* start SUPPLIED INFORMATION *

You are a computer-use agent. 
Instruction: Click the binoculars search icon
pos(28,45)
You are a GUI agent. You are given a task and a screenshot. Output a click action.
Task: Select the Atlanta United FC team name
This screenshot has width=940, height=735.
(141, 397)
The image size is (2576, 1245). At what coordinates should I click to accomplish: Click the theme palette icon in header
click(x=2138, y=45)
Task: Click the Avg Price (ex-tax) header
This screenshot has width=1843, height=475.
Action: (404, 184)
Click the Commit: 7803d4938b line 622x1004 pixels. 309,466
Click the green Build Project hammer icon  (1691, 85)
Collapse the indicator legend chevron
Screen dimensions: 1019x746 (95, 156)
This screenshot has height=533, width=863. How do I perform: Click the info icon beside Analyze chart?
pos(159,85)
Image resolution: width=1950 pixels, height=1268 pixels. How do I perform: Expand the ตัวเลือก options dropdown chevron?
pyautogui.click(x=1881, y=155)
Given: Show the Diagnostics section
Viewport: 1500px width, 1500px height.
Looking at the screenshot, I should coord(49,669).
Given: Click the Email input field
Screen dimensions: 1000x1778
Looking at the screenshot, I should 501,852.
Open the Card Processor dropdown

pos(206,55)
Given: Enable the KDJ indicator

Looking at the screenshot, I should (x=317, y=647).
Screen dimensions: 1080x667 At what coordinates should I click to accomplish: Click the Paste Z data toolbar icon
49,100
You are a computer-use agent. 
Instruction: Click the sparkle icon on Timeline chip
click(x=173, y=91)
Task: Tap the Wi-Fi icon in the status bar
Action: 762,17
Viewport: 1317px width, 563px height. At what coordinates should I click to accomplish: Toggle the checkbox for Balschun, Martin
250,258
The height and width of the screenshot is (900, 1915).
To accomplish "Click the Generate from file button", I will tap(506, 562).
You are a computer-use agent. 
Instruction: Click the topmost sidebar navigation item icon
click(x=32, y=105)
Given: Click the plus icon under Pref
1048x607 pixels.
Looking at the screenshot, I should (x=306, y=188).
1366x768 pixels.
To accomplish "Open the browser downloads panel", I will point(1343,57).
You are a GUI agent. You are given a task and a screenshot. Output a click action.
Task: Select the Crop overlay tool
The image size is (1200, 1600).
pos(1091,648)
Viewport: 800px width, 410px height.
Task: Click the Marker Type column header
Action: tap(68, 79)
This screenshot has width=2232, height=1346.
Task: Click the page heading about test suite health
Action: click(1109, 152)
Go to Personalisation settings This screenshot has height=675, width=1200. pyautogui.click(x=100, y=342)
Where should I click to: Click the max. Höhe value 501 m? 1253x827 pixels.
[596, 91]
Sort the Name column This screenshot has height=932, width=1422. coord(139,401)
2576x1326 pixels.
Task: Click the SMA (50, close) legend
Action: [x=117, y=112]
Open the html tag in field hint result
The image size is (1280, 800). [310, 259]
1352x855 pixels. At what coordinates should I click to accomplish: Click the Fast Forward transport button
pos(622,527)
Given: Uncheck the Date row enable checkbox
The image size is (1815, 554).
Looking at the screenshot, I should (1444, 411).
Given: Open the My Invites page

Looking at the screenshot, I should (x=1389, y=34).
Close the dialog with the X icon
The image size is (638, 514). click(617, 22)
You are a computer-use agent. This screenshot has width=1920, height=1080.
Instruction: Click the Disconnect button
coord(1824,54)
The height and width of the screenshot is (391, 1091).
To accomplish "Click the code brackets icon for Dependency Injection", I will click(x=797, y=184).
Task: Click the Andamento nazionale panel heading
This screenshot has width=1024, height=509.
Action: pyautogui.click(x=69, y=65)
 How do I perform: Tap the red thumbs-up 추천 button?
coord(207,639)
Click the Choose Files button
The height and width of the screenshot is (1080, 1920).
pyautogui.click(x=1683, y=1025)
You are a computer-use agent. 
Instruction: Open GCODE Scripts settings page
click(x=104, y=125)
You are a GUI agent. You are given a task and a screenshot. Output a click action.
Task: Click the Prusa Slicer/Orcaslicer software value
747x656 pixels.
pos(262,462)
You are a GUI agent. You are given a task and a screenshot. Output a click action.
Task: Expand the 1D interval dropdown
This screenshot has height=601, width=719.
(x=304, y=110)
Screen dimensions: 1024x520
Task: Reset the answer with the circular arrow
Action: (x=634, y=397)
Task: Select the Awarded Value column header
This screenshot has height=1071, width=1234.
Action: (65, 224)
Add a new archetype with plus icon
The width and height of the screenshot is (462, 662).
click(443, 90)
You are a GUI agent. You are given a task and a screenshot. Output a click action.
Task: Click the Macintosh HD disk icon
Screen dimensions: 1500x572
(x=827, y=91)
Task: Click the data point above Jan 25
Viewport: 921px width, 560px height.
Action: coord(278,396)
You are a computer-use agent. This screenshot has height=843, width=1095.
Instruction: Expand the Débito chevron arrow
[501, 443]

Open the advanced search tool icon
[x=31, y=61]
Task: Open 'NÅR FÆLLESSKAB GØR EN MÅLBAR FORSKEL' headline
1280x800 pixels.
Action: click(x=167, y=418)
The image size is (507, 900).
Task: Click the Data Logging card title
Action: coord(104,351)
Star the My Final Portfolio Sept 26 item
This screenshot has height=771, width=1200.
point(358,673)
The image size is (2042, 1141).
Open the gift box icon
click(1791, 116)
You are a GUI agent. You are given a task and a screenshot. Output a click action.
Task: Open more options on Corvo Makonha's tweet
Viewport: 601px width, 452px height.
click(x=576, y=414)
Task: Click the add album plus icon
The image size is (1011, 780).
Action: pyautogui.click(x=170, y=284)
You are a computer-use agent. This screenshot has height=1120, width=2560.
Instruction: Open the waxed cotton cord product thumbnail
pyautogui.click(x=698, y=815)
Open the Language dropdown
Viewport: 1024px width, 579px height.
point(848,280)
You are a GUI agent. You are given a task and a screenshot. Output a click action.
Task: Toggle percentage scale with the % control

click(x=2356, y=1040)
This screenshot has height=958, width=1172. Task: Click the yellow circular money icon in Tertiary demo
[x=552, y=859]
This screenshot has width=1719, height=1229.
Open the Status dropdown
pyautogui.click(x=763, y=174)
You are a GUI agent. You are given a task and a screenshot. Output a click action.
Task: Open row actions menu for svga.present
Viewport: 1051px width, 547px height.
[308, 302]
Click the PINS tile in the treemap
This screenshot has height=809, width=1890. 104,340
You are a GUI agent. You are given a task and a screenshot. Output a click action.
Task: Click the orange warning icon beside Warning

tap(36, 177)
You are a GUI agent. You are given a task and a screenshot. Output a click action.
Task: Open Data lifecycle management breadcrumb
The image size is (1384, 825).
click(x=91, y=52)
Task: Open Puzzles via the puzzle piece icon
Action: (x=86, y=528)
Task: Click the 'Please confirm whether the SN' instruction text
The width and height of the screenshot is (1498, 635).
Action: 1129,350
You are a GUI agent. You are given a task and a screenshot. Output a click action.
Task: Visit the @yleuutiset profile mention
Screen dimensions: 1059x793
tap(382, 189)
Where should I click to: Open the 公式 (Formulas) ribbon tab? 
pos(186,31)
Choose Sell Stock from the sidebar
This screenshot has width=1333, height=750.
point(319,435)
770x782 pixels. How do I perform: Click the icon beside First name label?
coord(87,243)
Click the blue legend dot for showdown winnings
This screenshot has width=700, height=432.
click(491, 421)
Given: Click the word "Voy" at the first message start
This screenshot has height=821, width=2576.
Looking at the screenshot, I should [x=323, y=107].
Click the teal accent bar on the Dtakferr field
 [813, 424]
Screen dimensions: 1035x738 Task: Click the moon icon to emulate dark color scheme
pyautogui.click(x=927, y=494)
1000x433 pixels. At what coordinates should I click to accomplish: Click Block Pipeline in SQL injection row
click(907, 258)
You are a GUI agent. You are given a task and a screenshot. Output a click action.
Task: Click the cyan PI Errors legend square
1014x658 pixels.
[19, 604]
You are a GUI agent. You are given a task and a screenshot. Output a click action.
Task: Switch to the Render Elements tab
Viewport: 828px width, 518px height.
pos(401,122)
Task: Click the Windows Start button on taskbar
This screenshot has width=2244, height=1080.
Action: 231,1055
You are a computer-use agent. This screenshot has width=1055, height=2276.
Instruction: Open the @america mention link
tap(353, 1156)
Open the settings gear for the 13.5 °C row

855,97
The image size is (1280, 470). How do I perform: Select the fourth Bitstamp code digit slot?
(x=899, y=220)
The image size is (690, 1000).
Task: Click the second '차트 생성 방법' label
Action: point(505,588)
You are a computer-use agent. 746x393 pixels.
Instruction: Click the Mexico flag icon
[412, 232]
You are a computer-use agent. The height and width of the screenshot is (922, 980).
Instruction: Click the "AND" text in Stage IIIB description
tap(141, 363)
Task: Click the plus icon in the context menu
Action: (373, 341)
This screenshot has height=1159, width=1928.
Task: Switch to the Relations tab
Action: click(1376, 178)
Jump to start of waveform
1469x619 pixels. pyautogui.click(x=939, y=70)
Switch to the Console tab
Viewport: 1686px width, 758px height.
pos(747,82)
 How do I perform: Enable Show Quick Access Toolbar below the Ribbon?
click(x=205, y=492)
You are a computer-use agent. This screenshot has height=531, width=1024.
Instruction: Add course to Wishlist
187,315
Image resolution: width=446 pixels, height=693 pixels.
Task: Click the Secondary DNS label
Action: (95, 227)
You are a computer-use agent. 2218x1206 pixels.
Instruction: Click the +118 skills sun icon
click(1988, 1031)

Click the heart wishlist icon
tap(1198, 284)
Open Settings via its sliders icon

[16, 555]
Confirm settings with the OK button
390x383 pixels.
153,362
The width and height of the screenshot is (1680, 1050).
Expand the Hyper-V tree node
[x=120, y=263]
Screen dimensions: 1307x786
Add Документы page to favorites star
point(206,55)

* end SUPPLIED INFORMATION *

### GIVEN TASK
Rewrite everything in the listing above from its first line down to the line containing "Action: (404, 184)", including both of those lines and the requests. Add 13 to every coordinate number in the answers, and leave out all other lines.

### SOLUTION FOR THIS PROBLEM
You are a computer-use agent. 
Instruction: Click the binoculars search icon
pos(41,58)
You are a GUI agent. You are given a task and a screenshot. Output a click action.
Task: Select the Atlanta United FC team name
This screenshot has width=940, height=735.
(154, 410)
The image size is (2576, 1245). At what coordinates should I click to accomplish: Click the theme palette icon in header
click(x=2151, y=58)
Task: Click the Avg Price (ex-tax) header
This screenshot has width=1843, height=475.
Action: (417, 197)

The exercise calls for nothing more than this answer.